- [Exercise directions] Give again, exactly as they appear, only the lines from the one containing "Go to the Övrigt tab" through the last line of the material below.
::::
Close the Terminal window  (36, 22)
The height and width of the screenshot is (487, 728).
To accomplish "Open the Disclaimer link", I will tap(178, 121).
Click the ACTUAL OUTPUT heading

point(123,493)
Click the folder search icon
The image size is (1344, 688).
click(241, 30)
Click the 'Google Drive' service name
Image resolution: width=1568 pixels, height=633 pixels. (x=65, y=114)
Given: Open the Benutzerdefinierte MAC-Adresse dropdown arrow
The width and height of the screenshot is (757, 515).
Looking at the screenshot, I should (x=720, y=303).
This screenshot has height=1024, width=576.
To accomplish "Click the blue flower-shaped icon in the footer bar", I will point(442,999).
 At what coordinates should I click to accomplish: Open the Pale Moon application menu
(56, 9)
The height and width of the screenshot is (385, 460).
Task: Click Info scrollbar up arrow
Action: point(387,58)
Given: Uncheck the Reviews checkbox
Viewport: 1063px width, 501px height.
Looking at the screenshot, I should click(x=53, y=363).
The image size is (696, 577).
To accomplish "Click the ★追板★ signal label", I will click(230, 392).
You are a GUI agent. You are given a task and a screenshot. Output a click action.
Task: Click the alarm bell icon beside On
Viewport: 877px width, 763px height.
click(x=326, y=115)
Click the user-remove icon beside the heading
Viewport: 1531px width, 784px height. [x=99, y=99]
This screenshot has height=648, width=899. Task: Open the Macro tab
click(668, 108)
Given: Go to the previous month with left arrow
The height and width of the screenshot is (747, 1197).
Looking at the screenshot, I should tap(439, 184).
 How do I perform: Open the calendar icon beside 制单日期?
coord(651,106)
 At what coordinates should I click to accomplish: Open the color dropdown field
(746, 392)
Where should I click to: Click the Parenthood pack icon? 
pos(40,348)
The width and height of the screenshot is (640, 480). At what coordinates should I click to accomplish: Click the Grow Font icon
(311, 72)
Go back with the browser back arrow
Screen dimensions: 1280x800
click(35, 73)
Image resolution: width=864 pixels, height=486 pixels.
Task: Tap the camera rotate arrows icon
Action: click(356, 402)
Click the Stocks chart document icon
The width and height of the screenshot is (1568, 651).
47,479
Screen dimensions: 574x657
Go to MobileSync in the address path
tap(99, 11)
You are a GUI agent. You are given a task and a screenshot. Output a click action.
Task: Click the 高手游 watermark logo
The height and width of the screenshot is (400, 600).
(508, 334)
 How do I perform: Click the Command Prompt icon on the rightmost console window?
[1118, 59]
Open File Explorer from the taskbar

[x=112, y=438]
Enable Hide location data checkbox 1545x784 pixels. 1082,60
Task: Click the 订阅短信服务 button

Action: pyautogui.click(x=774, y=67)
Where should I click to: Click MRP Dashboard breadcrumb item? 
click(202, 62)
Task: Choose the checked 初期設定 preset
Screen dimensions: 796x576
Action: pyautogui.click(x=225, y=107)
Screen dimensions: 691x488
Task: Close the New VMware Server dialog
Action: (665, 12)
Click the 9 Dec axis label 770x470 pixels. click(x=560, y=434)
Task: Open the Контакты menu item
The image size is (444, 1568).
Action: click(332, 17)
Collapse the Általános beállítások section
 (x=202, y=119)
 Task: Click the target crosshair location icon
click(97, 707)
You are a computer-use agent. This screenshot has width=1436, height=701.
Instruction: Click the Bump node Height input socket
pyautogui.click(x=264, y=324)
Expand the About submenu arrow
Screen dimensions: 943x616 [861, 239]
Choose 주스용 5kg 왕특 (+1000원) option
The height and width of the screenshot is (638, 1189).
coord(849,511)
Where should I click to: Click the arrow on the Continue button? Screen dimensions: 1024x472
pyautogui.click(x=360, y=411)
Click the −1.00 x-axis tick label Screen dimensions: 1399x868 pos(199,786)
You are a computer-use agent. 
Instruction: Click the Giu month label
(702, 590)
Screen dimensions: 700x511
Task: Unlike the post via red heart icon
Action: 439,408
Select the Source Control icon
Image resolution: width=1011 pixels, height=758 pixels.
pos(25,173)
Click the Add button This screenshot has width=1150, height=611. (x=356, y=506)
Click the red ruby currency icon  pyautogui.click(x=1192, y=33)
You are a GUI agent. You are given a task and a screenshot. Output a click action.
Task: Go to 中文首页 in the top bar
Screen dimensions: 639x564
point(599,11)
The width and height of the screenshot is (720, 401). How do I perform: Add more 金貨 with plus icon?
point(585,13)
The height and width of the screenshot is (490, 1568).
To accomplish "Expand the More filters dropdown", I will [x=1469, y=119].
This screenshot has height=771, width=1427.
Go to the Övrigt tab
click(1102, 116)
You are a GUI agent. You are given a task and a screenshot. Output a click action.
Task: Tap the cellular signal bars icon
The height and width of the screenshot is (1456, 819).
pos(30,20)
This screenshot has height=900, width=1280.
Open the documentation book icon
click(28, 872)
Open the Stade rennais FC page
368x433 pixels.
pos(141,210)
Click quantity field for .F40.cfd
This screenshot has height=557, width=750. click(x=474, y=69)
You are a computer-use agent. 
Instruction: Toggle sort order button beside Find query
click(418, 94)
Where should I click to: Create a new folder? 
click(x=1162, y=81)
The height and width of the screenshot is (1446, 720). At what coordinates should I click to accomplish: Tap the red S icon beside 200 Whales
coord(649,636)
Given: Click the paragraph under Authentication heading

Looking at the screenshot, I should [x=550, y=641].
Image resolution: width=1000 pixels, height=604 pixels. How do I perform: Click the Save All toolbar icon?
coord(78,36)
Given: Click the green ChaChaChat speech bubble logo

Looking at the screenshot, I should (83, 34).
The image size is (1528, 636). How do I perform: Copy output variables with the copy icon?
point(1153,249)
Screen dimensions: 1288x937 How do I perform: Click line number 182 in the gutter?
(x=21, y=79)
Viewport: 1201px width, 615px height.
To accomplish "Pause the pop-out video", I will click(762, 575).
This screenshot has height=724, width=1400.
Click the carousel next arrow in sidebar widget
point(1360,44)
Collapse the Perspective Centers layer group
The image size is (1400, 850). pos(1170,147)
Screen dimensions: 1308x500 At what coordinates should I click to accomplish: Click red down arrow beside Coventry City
::::
- [Finished exercise]
Go to the Övrigt tab
click(1102, 116)
You are a GUI agent. You are given a task and a screenshot. Output a click action.
Task: Tap the cellular signal bars icon
The height and width of the screenshot is (1456, 819).
pos(30,20)
This screenshot has height=900, width=1280.
Open the documentation book icon
click(28, 872)
Open the Stade rennais FC page
368x433 pixels.
pos(141,210)
Click quantity field for .F40.cfd
This screenshot has height=557, width=750. click(x=474, y=69)
You are a computer-use agent. 
Instruction: Toggle sort order button beside Find query
click(418, 94)
Where should I click to: Create a new folder? 
click(x=1162, y=81)
The height and width of the screenshot is (1446, 720). At what coordinates should I click to accomplish: Tap the red S icon beside 200 Whales
coord(649,636)
Given: Click the paragraph under Authentication heading

Looking at the screenshot, I should [x=550, y=641].
Image resolution: width=1000 pixels, height=604 pixels. How do I perform: Click the Save All toolbar icon?
coord(78,36)
Given: Click the green ChaChaChat speech bubble logo

Looking at the screenshot, I should (83, 34).
The image size is (1528, 636). How do I perform: Copy output variables with the copy icon?
point(1153,249)
Screen dimensions: 1288x937 How do I perform: Click line number 182 in the gutter?
(x=21, y=79)
Viewport: 1201px width, 615px height.
To accomplish "Pause the pop-out video", I will click(762, 575).
This screenshot has height=724, width=1400.
Click the carousel next arrow in sidebar widget
point(1360,44)
Collapse the Perspective Centers layer group
The image size is (1400, 850). pos(1170,147)
Screen dimensions: 1308x500 At what coordinates should I click to accomplish: Click red down arrow beside Coventry City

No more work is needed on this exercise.